Skillfully interviewing people to obtain meaningful information about a malfunction is an essential skill for the troubleshooter. Especially if you are called in to look at a complicated system, perhaps spread across geographies or teams, you may initially be spending a good deal of time simply talking to people and reading incident reports. Asking the right questions at this stage may mean the difference between a quick fix and a fruitless, time-consuming odyssey. Discovering where to attack is critical, a process that is aided by smart queries.
Let me introduce a powerful tool that goes beyond “asking the right questions,” one that will help you in all of your communications: insights of the “meta-model” from the field of Neuro-linguistic Programming (NLP). If you’re unfamiliar, NLP is the “science of subjectivity” and was born when its founders Richard Bandler and John Grinder studied three extraordinary therapists. These therapists (Virginia Satir, Fritz Perls, and Milton Erickson) were able to achieve amazing results with their clients in short periods of time. After closely observing them, Bandler and Grinder constructed a model of how their methods worked, the core of which was how they used language. The insights extracted by Bandler and Grinder have been applied to all kinds of problems: therapy, personal change, sales, management, etc.

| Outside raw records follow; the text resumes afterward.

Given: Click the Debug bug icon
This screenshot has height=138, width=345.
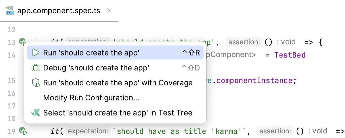Looking at the screenshot, I should coord(36,68).
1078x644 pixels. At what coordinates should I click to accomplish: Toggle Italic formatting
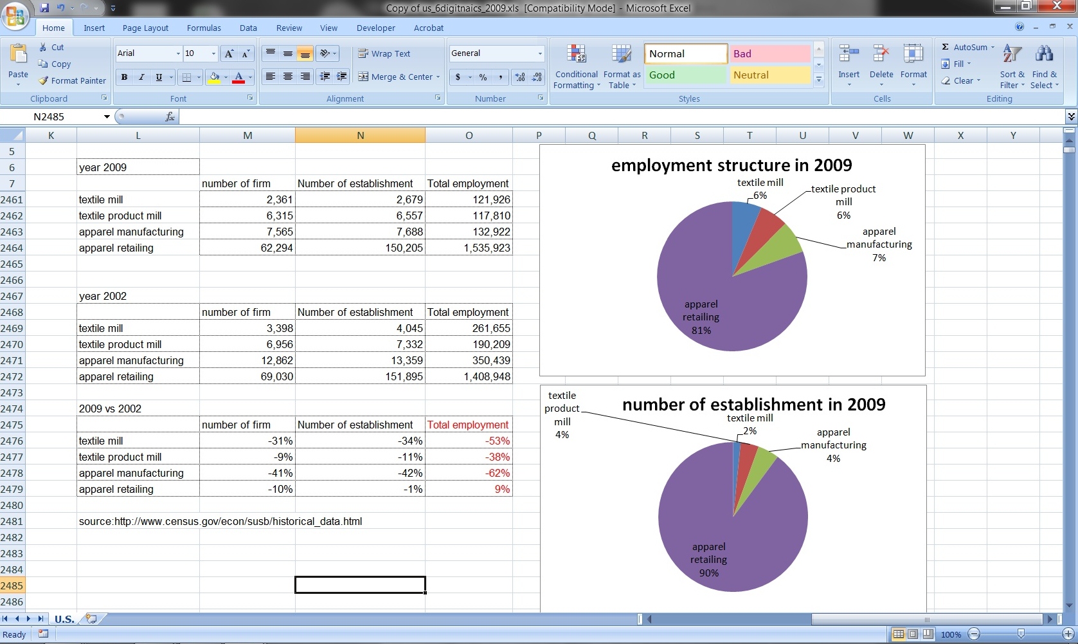coord(141,77)
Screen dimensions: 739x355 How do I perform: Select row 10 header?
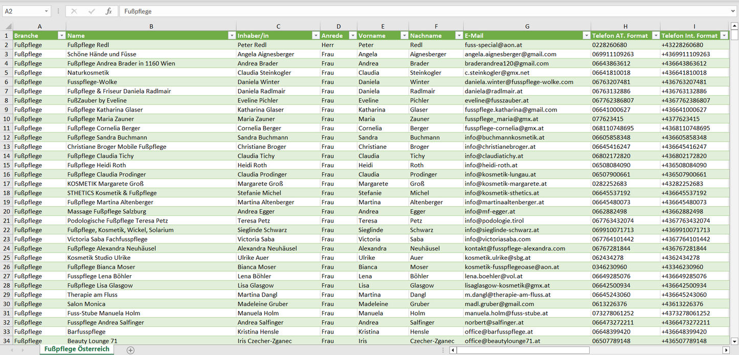[7, 119]
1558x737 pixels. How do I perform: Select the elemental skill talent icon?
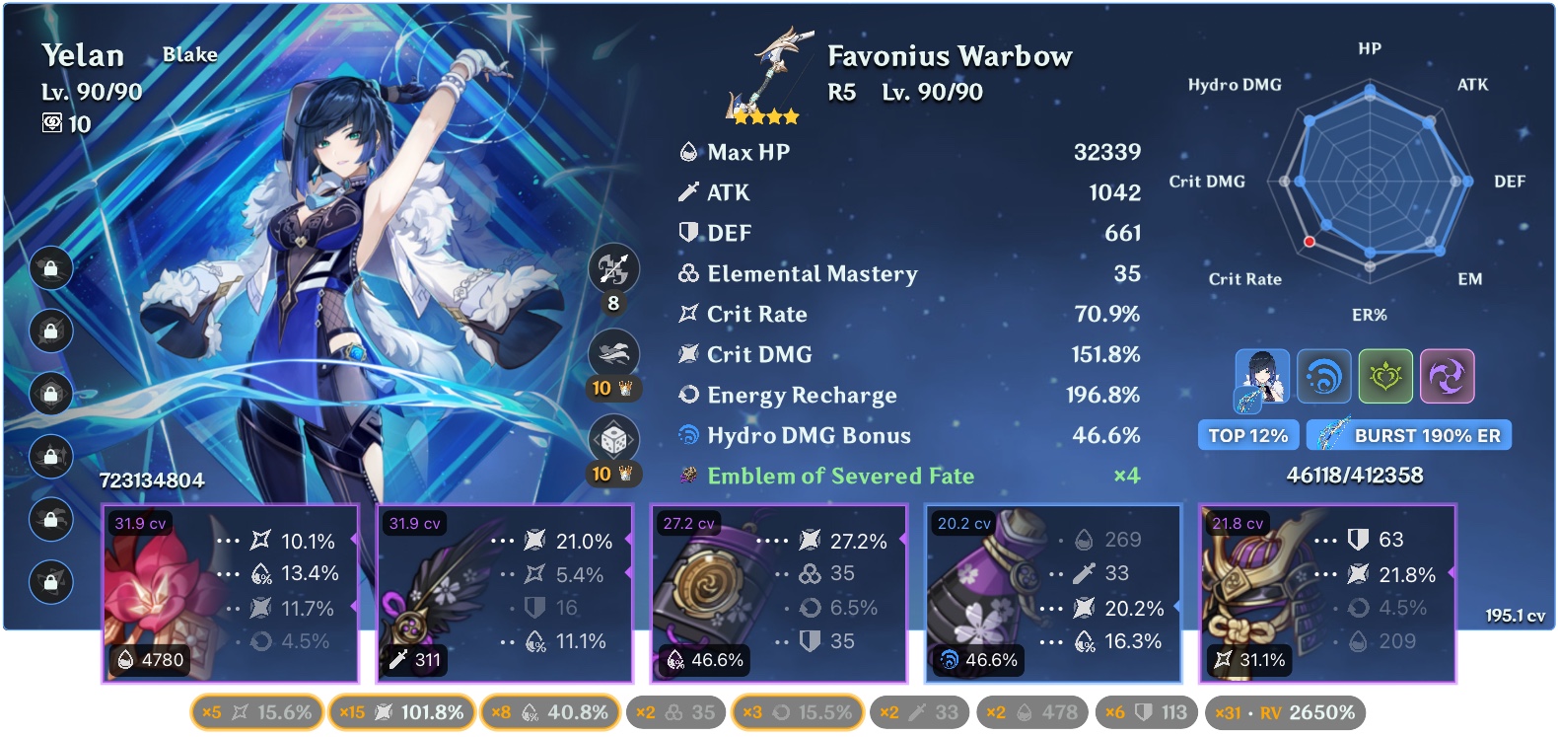pyautogui.click(x=613, y=353)
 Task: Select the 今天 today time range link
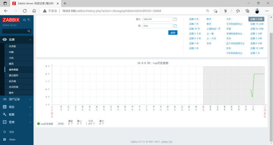point(228,19)
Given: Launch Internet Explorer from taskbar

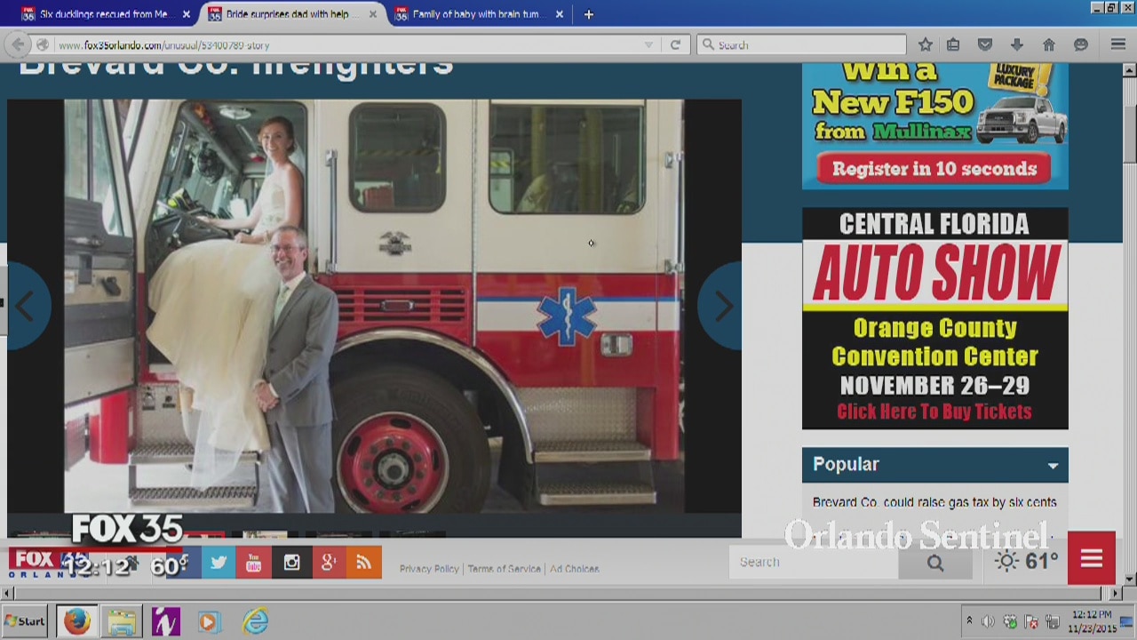Looking at the screenshot, I should (x=255, y=621).
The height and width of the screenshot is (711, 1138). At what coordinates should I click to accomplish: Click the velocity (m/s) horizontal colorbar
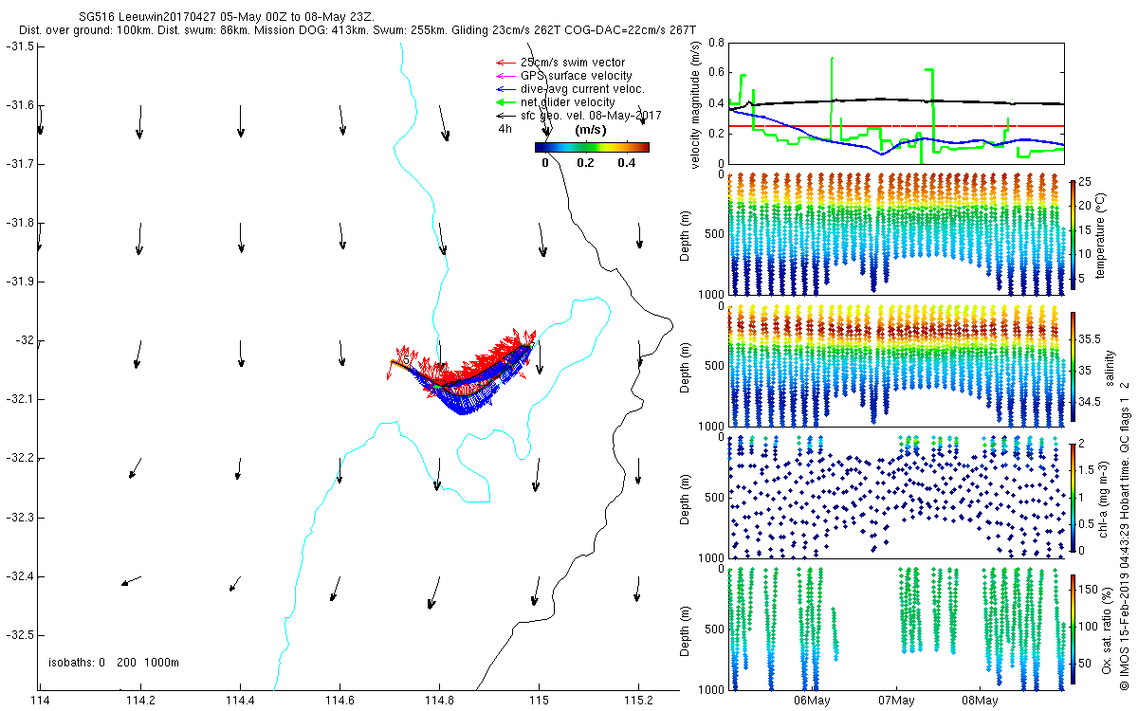[x=592, y=147]
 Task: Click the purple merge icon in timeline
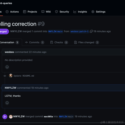(5, 117)
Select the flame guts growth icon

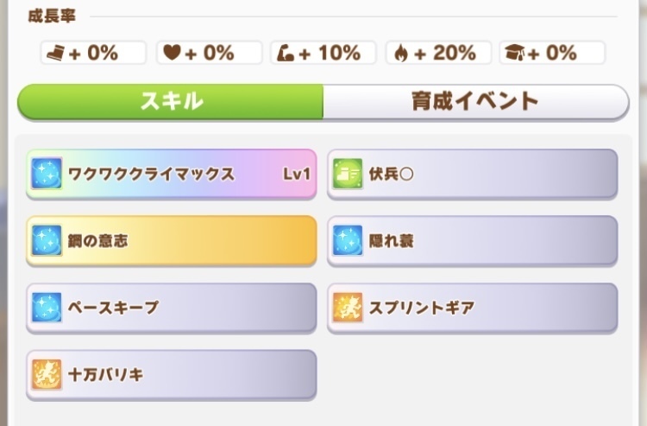tap(400, 54)
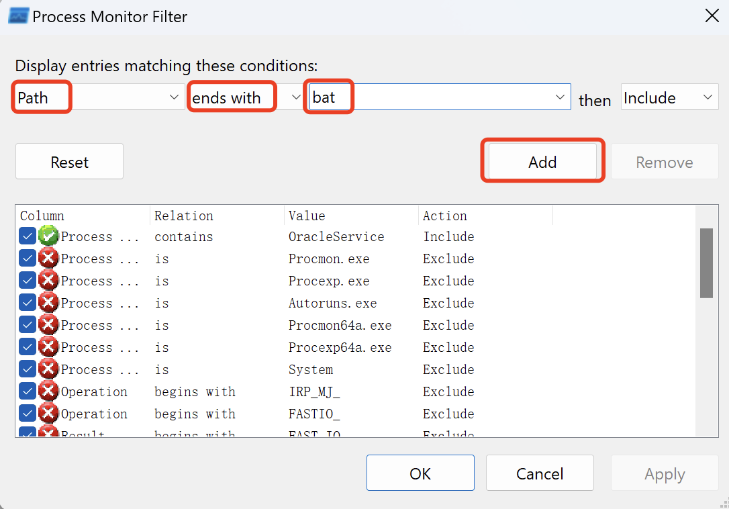This screenshot has width=729, height=509.
Task: Click red exclude icon for IRP_MJ_ row
Action: pos(48,391)
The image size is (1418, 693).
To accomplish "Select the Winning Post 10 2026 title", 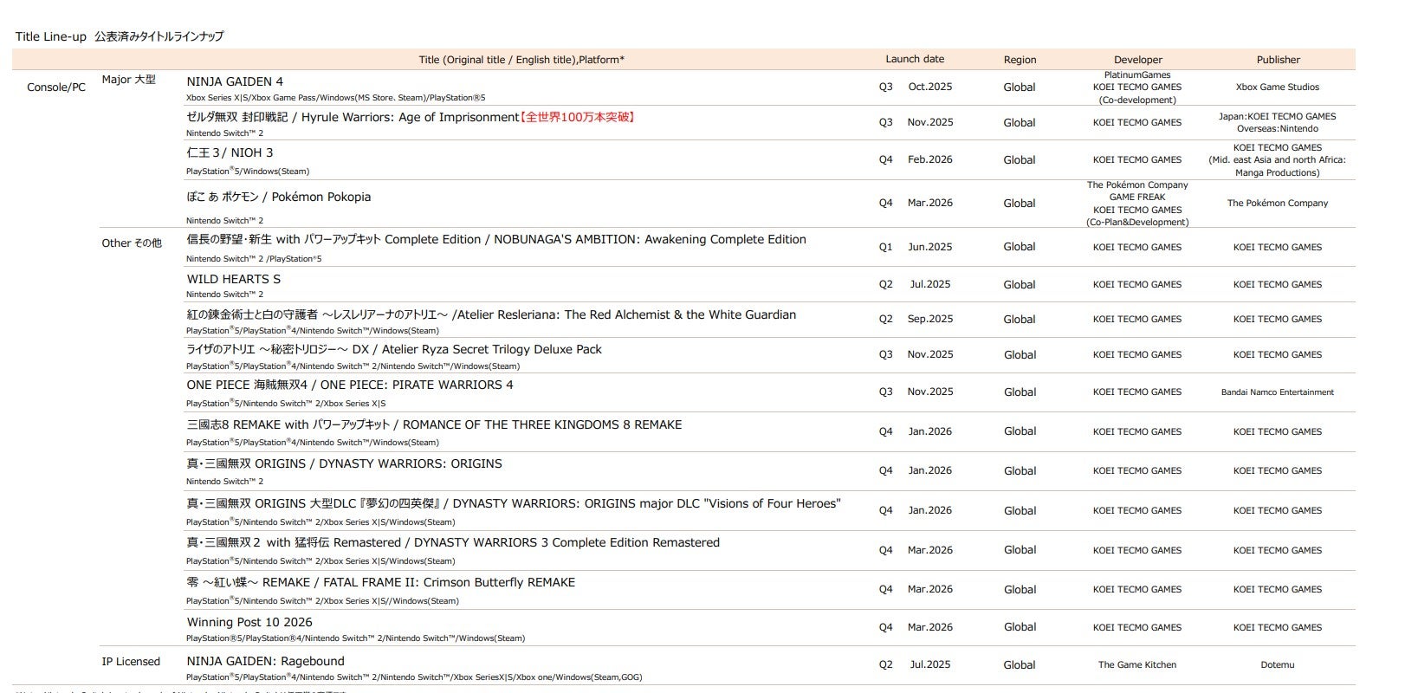I will [x=249, y=622].
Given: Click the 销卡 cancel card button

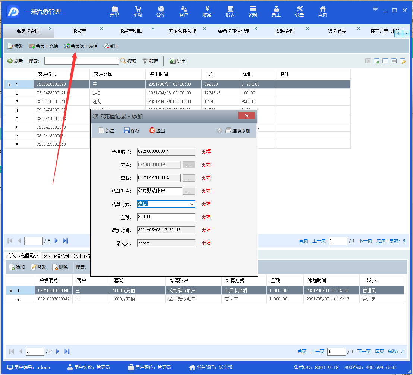Looking at the screenshot, I should point(111,46).
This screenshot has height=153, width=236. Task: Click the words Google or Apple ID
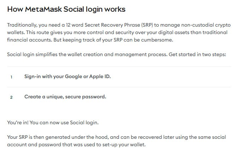point(88,77)
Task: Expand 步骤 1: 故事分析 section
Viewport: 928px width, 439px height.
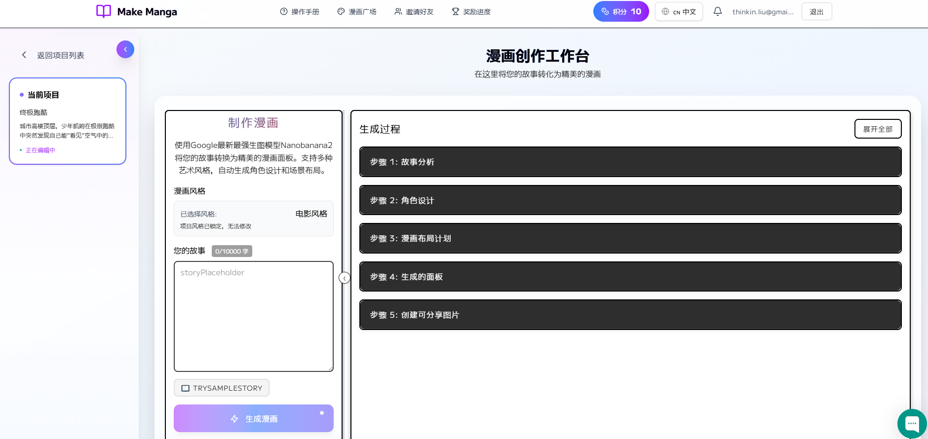Action: pos(630,162)
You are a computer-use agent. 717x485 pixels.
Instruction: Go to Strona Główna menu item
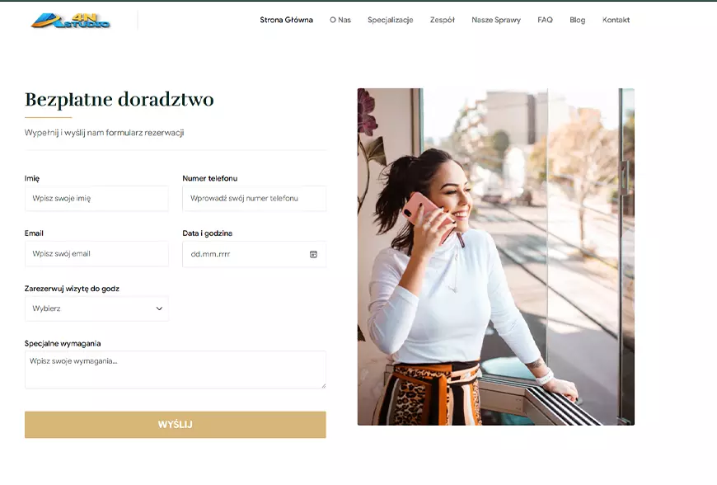[286, 20]
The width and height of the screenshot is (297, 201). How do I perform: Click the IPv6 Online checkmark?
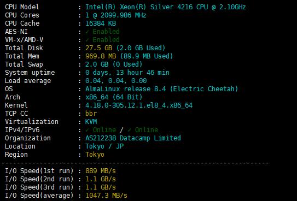pyautogui.click(x=129, y=130)
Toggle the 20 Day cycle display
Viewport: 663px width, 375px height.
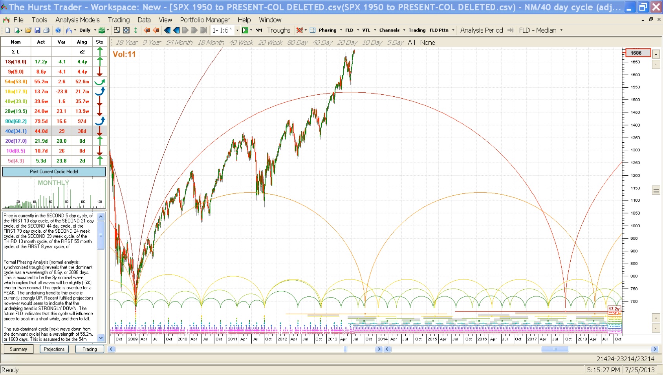click(x=347, y=42)
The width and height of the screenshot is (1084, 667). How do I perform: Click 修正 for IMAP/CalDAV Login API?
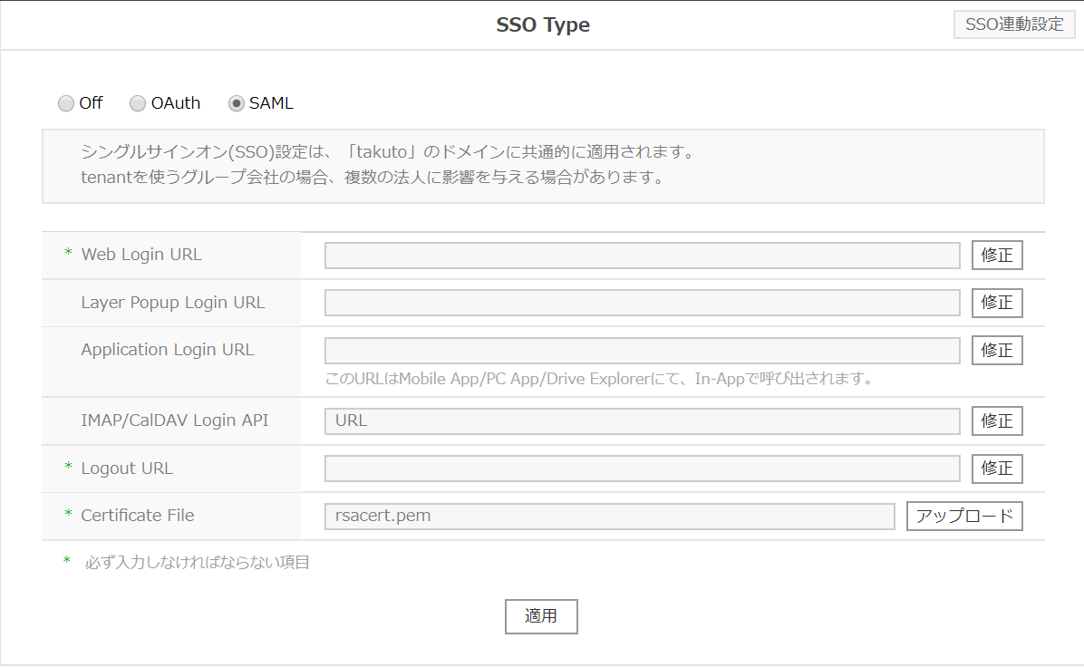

For our purposes, we’re primarily interested in the contributions to NLP made by noted family therapist Virginia Satir. Satir was able to ask questions that uncovered hidden information and compelled her clients to change by revealing their limiting beliefs. Bandler and Grinder distilled the very precise way Satir used language (in particular, her style of questioning) down to its essential elements and dubbed it the “meta-model.” The meta-model is a series of verbal patterns and responses to them in the form of questions. The patterns indicate that information is missing, which the questions attempt to recover. The questions can also be used to find and confront discrepancies between a reporter’s beliefs and reality.

(image: Maj. Dale Greer / Wikimedia Commons)
You may be wondering why I’m introducing you to techniques from the world of therapy, when presumably this is a work about troubleshooting. Don’t worry, you’re not going to ask anyone to lie down on a leather couch and ask them about their mother, Freud-style. But, since the theme of this work is “machine problems are actually human problems,” it’s not surprising that the tools needed to mend broken relationships and dysfunctional families are also useful to the troubleshooter. The reason for this is that the entry point to nearly every troubleshooting exercise starts with a communication, usually from a human or from a (human-built) monitoring system. Your grandma calls you and says the Internet is broken, one of your tenants knocks on your door and complains that his lights are out, your phone buzzes with texts about a problem at the plant, etc. Machines don’t talk, so you better get good at listening to those that speak on their behalf (i.e., humans). That means going deep in the ways people talk about their problems. As you will see, it really doesn’t matter if we’re talking about our frustrations with a family member or a broken-down car, because the difficulties people have describing their problems are universal.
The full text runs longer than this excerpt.